Data section:
=== Section Start ===
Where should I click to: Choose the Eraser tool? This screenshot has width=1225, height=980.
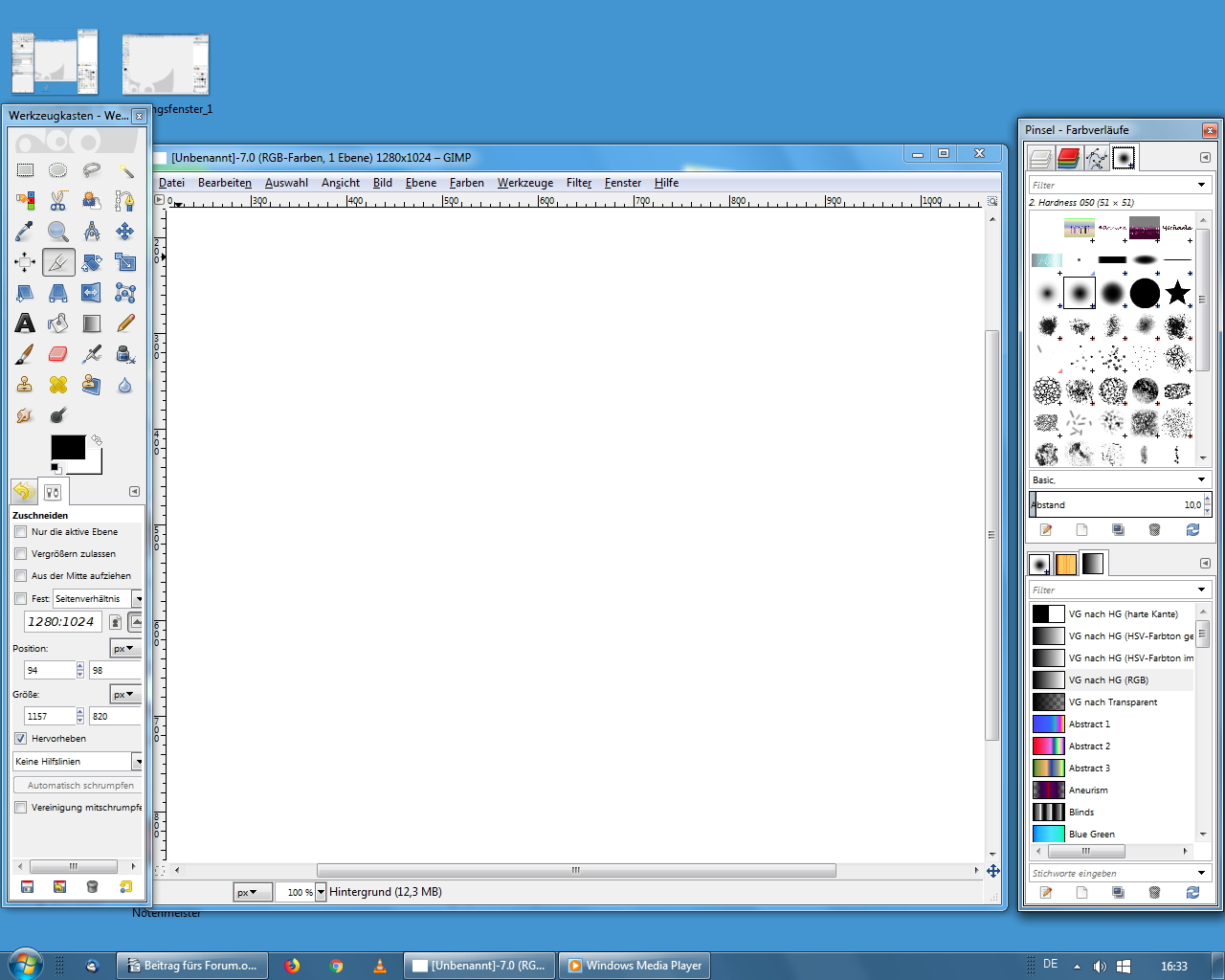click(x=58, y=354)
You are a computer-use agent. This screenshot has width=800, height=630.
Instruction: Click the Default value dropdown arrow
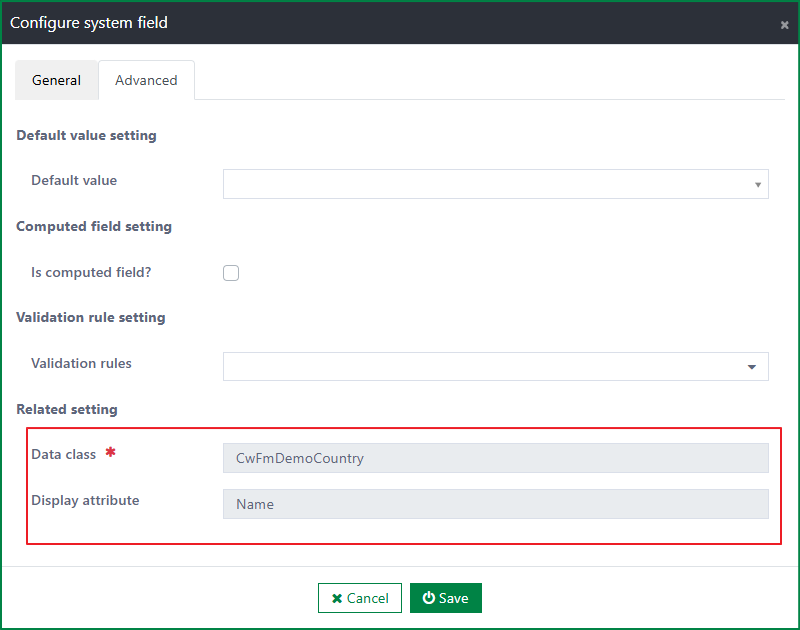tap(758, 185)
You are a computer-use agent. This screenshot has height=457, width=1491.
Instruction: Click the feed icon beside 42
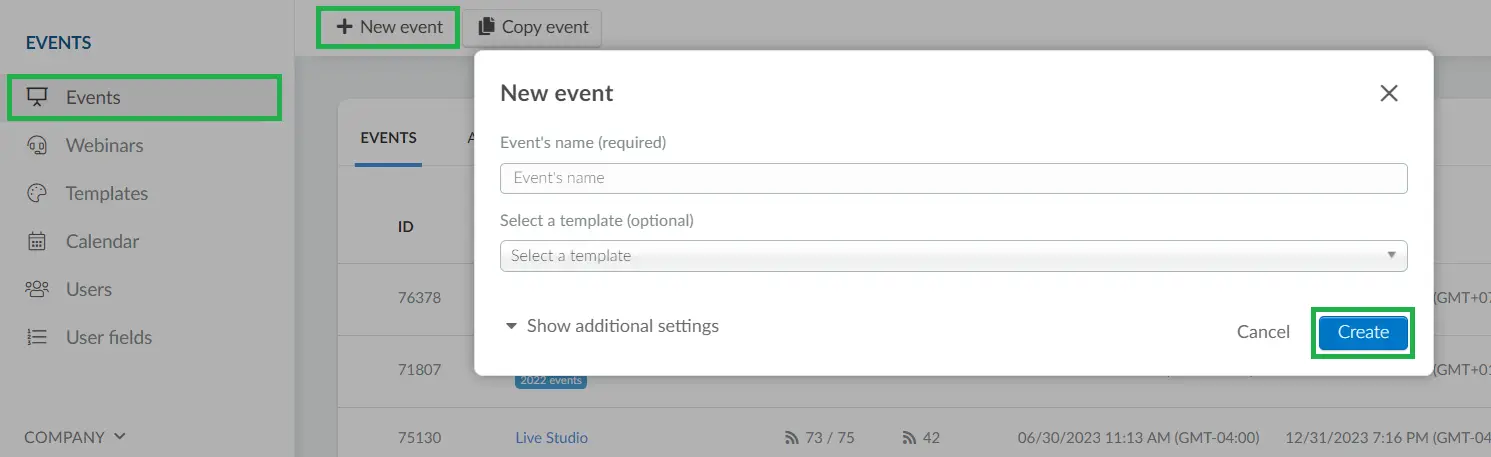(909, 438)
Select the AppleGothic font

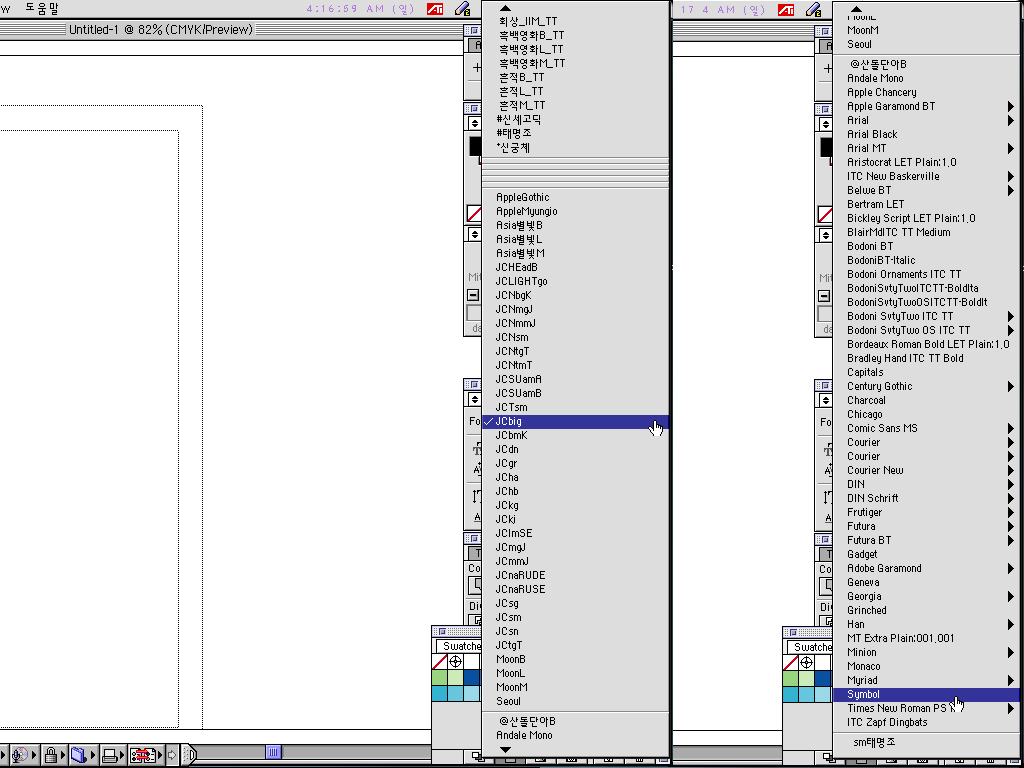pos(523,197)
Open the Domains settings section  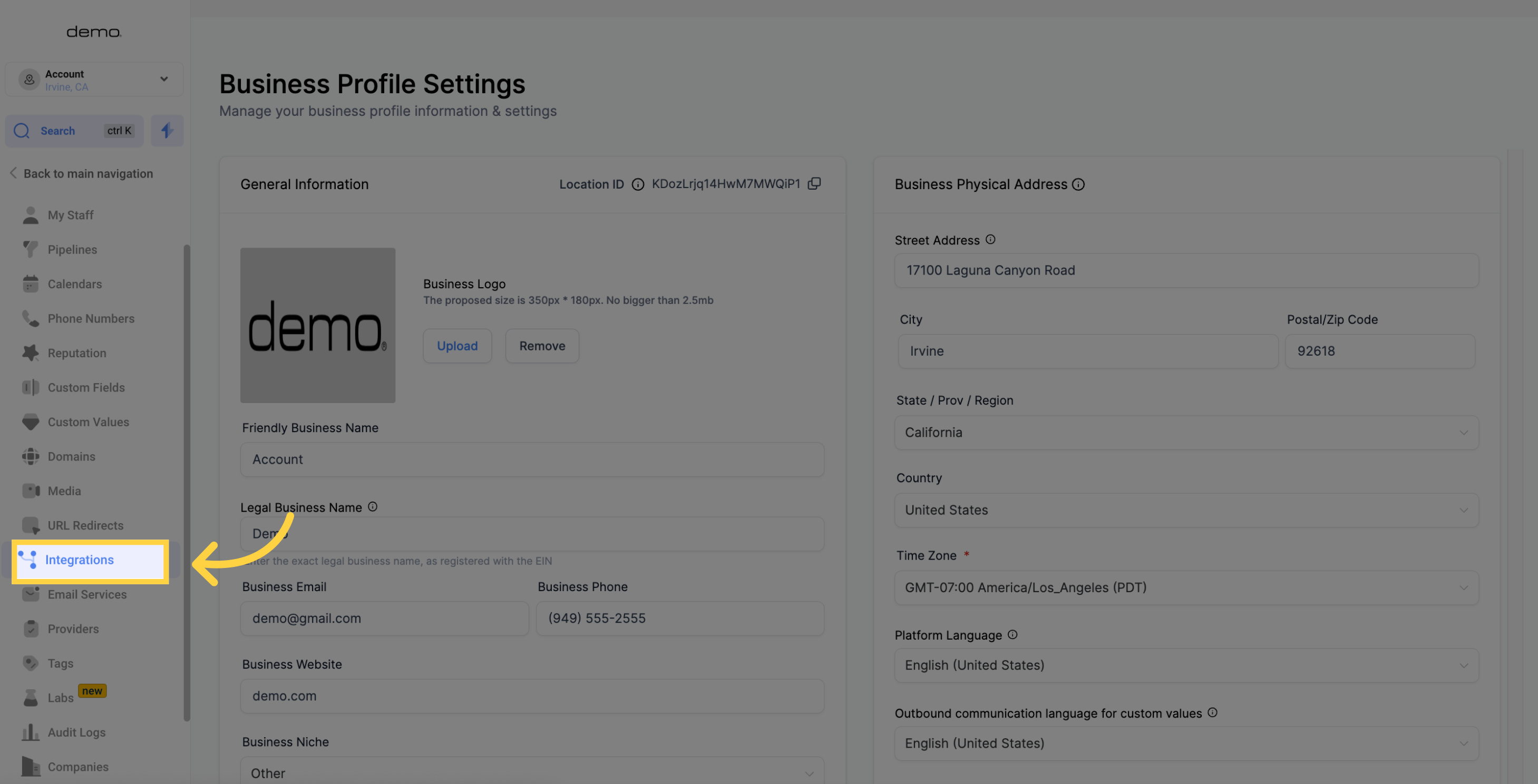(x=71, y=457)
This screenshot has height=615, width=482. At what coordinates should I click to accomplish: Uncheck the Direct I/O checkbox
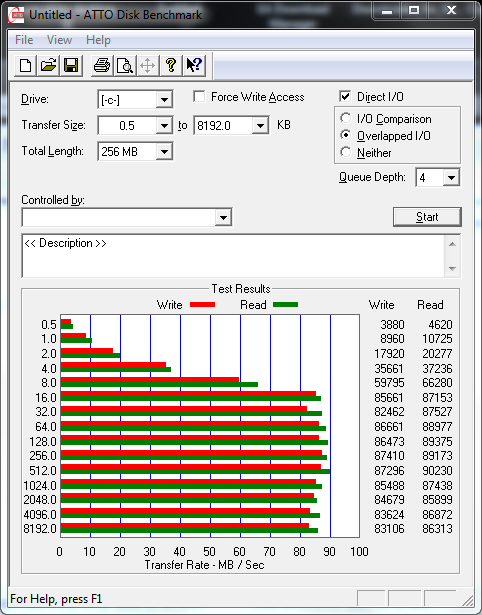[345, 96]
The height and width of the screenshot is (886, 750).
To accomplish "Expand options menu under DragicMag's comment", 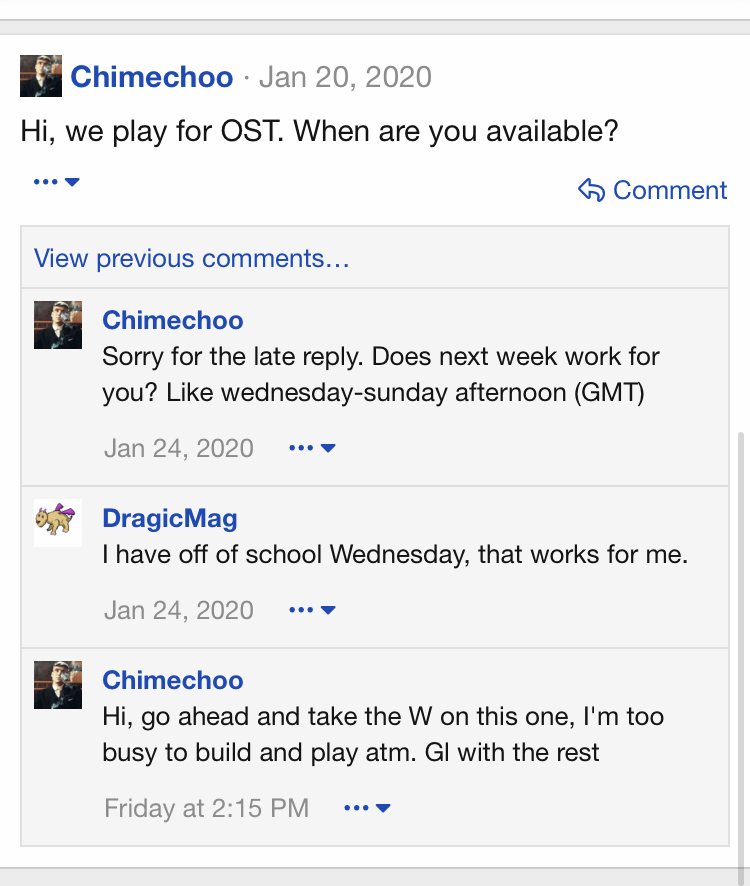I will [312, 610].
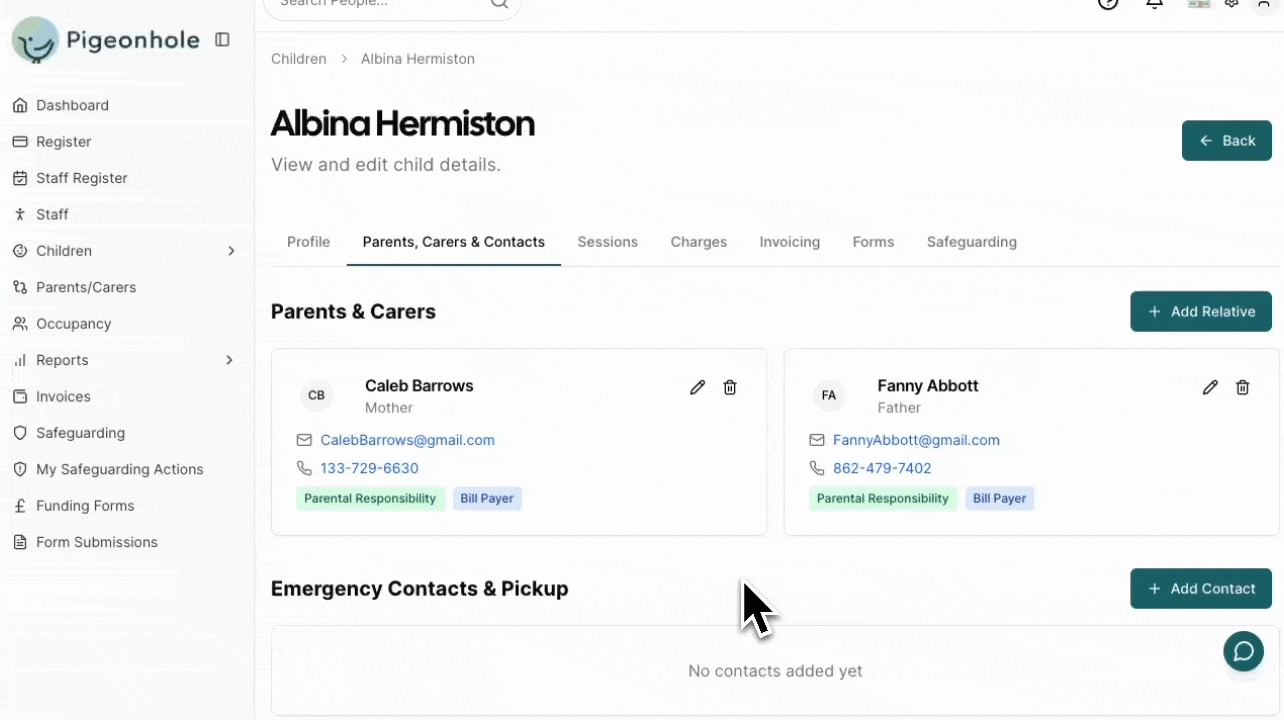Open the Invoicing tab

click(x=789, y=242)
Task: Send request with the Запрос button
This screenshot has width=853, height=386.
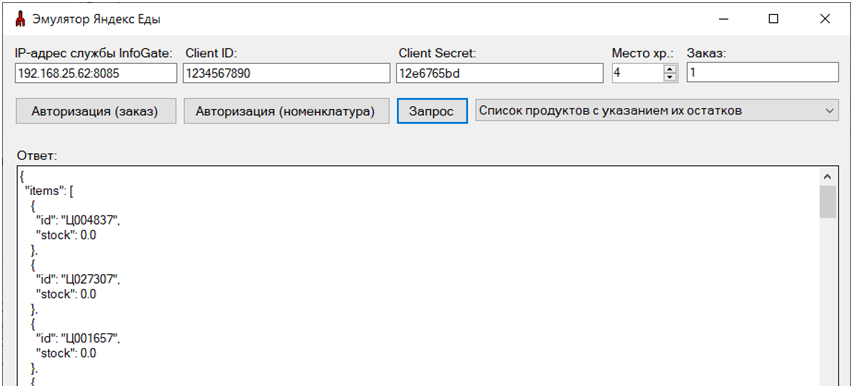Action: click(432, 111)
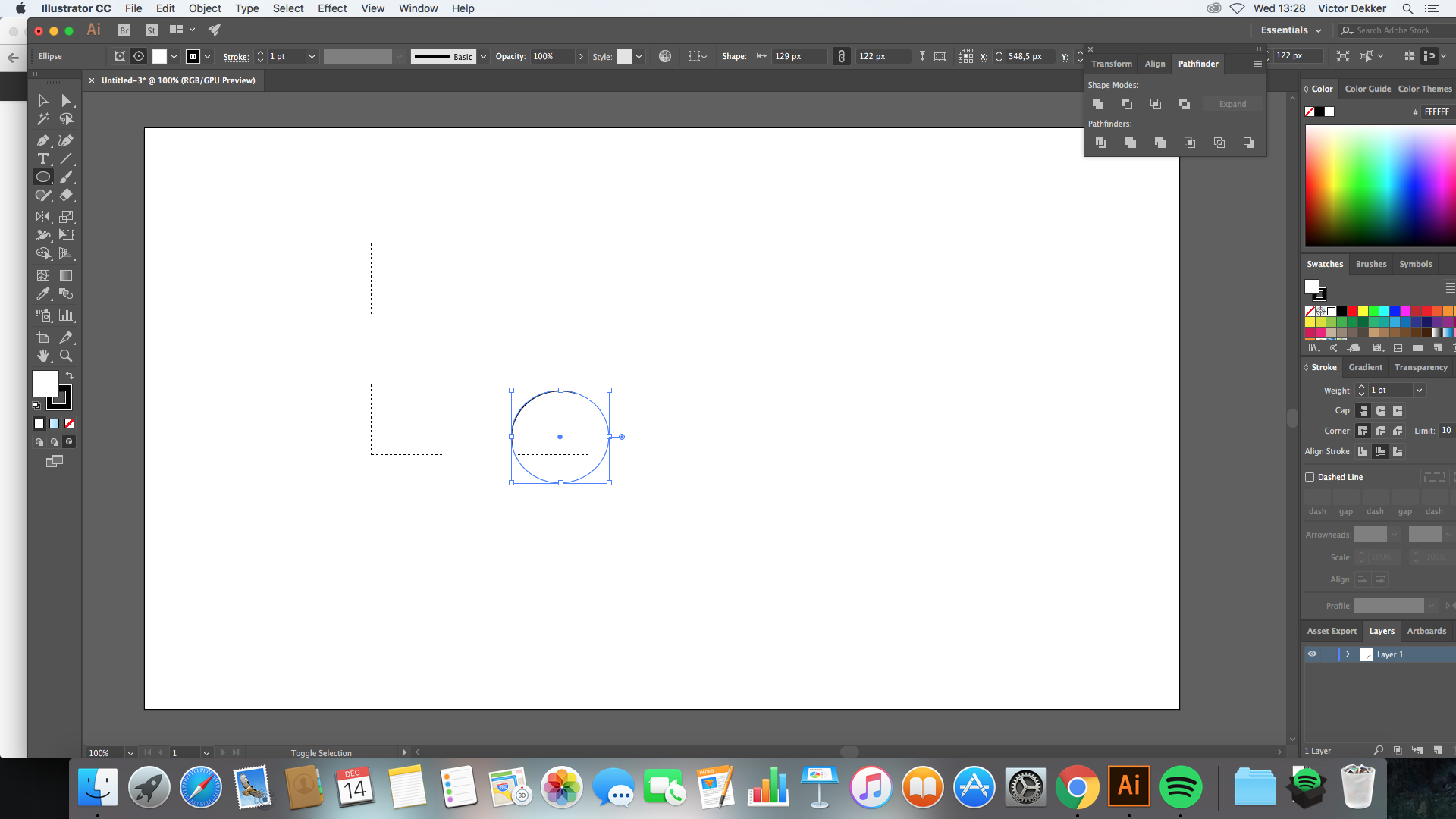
=== Section End ===
Problem to solve:
Which lines in the records above include the word "agent"? Copy them out.

Task output:
You are a computer-use agent. This screenshot has width=800, height=630.
You are a computer-use agent. This screenshot has height=457, width=1491.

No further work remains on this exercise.